The fourth equation in Table 1 describes the behavior of a labor market tightness measure—defined as the amount by which the unemployment rate (u) falls below the NAIRU $\left(\overline{u}\right)$.²¹ The estimated relationship shows a high degree of persistence along with positive dependence on the output gap. The coefficient on the output gap is significantly less than one, which is consistent with casual empiricism: firms hoard labor over the business cycle and, because of hiring and firing costs, adjust labor inputs slowly in response to changes in the demand for their products.

In the exchange rate equation, the left-hand side variable represents the one-period forward exchange rate, which, under covered interest parity, equals the prevailing spot exchange rate appropriately adjusted for the interest rate differential.²² The right-hand side of the equation is a standard backward- and forward-looking components model of the expected future spot exchange rate $(S_{t+1}^e)$, where $S_{t+1}^{mc}$ represents the model-consistent solution and the backward-looking component is simply the lagged spot rate adjusted for the expected inflation differential.²³ The measures of inflation expectations are based on surveys of the rates of inflation expected in Australia and the United States over the year ahead. We use the notation π4 to refer to inflation over four quarters and π to refer to annualized rates of inflation over one quarter; E_tπ4_t+1 is the public’s expectation in quarter t of the rate of inflation over the year through quarter t+4. In estimating equation (5), Callen and Laxton (1998) found a large weight on the backward-looking component, consistent with other evidence that high proportions of the short-run behavior of exchange rates (and other asset prices) cannot be explained by fundamentals, but rather are conditioned by the recent behavior of exchange rates (or other asset prices).²⁴

The Phillips curve described by equation (6) embodies the convex specification analyzed by Debelle and Laxton (1997) and Debelle and Vickery (1997).²⁵ In the spirit of analyzing the robustness of our simple policy rules, we give equal consideration to linear variants of the model, in which the convex term in the unemployment rate is replaced by a linear approximation, as described in Section IV below.²⁶ For expositional convenience, equation (6) consolidates several terms into a composite “core” rate of inflation (π^c), which is spelled out in equation (7). The first two terms on the right hand side of equation (7) describe the rate of inflation expected over the next quarter. Expectations are assumed to influence inflation dynamics through a wage-and-price setting framework in which the standard contract has a four-quarter horizon, with one-fourth of the contracts respecified every quarter. This is reflected in the ${\overline{\pi }}^e$ term, which is defined in equation (8) as the average of the one-year-ahead inflation expectations that economic agents held during the four quarters in which currently-prevailing contracts were written. Expected inflation is also assumed to depend on the lagged inflation rate (the second term on the right hand side of equation (7)), which can be viewed as a summary indicator of the incentives to incur the costs of revising price or wage contracts before their specified expiration dates. The third and fourth terms on the right hand side capture the influence on consumer price inflation of the contemporaneous and one-quarter-lagged rates of change in import prices (π^m).
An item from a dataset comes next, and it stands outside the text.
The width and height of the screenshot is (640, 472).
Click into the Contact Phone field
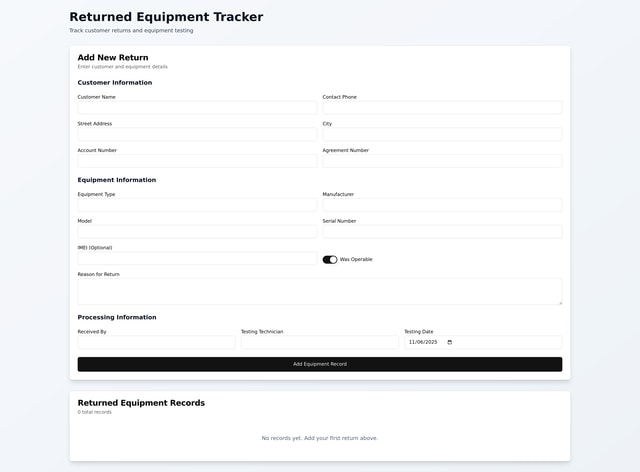442,107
Note that the coefficients in equation (7) sum to unity, consistent with the long-run natural rate hypothesis. Figure 3 plots the difference between observed inflation and core inflation (vertical axis) against the unemployment rate (horizontal axis). For purposes of the discussion here, we make the simplifying assumption that core inflation and expected inflation coincide, so that the figure can be viewed as an expectations-augmented Phillips curve. Consistent with the specification in equation (6), the short-run Phillips curve is convex with vertical asymptote at u = Ф and horizontal asymptote at π - π^c = - γ.²⁷ The magnitude of u^* corresponds to the unemployment rate at which actual inflation and expected inflation coincide, such that there would be no systematic pressure for inflation to rise or fall in the absence of stochastic shocks. This corresponds to the non-accelerating-inflation rate of unemployment in a deterministic world. We refer to u^* as the DNAIRU.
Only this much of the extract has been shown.